### Provided passage:
◆ ◆ ◆
The hair, sebum, and keratinocytes that fill the narrow follicle may produce a plug, which is an early sign of acne. The plug prevents sebum from reaching the surface of the skin through a pore. The mixture of oil and cells allows bacteria Propionibacterium acnes (P. acnes) that normally live on the skin to grow in the plugged follicles. These bacteria produce chemicals and enzymes and attract white blood cells that cause inflammation. (Inflammation is a characteristic reaction of tissues to disease or injury and is marked by four signs: swelling, redness, heat, and pain.) When the wall of the plugged follicle breaks down, it spills everything into the nearby skin--sebum, shed skin cells, and bacteria--leading to lesions or pimples.

Androgens. Male hormones are often called androgens while female hormones are dubbed estrogens. These terms are often misunderstood since both men and women have androgens—men just have more of it. Androgen levels rise sharply at puberty, which causes the typical development of pubic hair, facial hair and voice changes in boys. These same androgens also affect the pilosebaceous unit by enlarging the sebaceous gland and increasing its sebum production. This sharp increase in production of oils throws off the normal oil to water ratio in the follicle and can lead to plug formation. Some examples of androgens known to play a role in acne formation are: testosterone, dihydrotestosterone (DHT) and dehydroepiandrosterone sulfate (DHEA-S).
◆ ◆ ◆
### What you should do:
Can you sum up the passage on acne in two sentences? The records below have nothing to do with the passage on acne and stand on their own.

### Records shown:
◆ ◆ ◆
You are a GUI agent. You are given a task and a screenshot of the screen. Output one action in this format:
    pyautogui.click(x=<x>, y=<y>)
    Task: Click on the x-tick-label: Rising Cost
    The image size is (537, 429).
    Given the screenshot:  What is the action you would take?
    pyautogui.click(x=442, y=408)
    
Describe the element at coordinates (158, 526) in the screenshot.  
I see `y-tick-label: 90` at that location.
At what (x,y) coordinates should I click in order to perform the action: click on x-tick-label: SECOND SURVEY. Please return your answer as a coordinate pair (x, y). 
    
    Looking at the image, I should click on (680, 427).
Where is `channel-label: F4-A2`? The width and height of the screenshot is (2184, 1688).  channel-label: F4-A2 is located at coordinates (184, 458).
◆ ◆ ◆
### Solved exercise:
Acne starts when hair, sebum, and keratinocytes plug a narrow follicle, letting P. acnes bacteria grow and attract white blood cells that cause inflammation, and when the follicle wall breaks down, its contents spill into nearby skin and produce lesions or pimples. Androgens, which both men and women have but men have more of, rise sharply at puberty and enlarge the sebaceous gland and increase its sebum production, which upsets the follicle's oil-to-water ratio and can lead to plug formation.